As Tracey is now in the final year of her studies, she still plans to continue volunteering after graduation. She believes that when done with passion and commitment, volunteering can be one’s source of pride and fulfilment no matter what one’s age or background is. After all, volunteerism knows no boundaries.

Growing demand for St Johns Health Shuttle in the Bay of Plenty

We recently caught up with Kent Leung, a volunteer for the St John Health Shuttle, to find out a bit more about the Health Shuttle and the role its volunteers play in keeping this community service operating.

The St John Health Shuttle is a service by donation that transports people to essential medical and health-related appointments and then brings them home again. It is just one of many community services offered by St John throughout the country.

In his role as a volunteer, Kent works with a buddy to drive and assist their clients to essential medical appointments, helping them to and from their homes and into their appointments. Kent told us that his focus is on providing clients with assurance and effective communication.  “Our clients differ in their level of mobility but what is most important in our role is ensuring that our clients feel safe and are reassured that we’ll get them back home again once they’ve finished at their appointments,” he says.

Kent, who is a retired nurse, moved from Hong Kong in June 2016 and joined the St John Health Shuttle team just a few months later. He had previously volunteered for the equivalent service in Hong Kong and received a commendation for 35 years’ service there.

Kent’s typical work day with St John Health Shuttle will start at 7.30am and goes right through to 4.00-5.00pm. He says that he’s noticed that demand for the service is growing and this is supported by the St John Health Shuttle statistics, which show in April this year the Tauranga Health Shuttle did 461 trips compared with 307 trips in the same month last year.
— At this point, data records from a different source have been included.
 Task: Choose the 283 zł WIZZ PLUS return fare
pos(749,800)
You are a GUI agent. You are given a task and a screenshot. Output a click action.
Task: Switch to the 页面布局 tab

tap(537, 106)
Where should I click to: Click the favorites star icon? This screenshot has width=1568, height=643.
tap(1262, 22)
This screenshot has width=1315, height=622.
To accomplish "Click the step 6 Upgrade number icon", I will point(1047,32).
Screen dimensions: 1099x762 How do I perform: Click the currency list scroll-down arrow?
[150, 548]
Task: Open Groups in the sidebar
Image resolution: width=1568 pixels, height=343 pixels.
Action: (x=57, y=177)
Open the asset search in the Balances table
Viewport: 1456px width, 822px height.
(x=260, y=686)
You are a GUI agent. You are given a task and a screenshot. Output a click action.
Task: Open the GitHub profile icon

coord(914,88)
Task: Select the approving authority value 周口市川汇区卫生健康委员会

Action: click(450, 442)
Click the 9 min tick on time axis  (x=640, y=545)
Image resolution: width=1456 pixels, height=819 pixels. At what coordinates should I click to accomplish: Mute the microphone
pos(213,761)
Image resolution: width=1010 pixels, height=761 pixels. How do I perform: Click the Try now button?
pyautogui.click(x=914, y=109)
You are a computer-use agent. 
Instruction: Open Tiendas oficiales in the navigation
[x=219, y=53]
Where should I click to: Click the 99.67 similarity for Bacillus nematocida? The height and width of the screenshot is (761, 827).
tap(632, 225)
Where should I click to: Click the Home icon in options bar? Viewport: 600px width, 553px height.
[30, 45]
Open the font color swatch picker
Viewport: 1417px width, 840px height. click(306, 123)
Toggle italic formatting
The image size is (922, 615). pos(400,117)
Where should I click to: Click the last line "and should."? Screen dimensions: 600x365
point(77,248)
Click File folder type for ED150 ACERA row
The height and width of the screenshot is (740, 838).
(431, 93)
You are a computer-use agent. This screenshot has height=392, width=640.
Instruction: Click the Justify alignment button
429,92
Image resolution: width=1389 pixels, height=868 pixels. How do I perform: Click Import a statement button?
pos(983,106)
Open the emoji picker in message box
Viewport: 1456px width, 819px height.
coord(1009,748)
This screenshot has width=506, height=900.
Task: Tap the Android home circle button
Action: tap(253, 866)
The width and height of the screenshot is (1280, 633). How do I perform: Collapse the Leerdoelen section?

Kent says that he has been impressed with the level of professionalism demonstrated by St John and believes that is why it has such strong public support. “All our members have a minimum requirement of a First Aid Certificate and many have specialised skills and because of this there is a strong level of trust from the public.

“While I knew of St John for its Ambulance services before I arrived in New Zealand, I was really surprised by the number of other services St John provides to support the community,” he says.

“Volunteering is so rewarding because it allows you to form a social network with people who share the same values as you. You really do get back more than you give,” he says.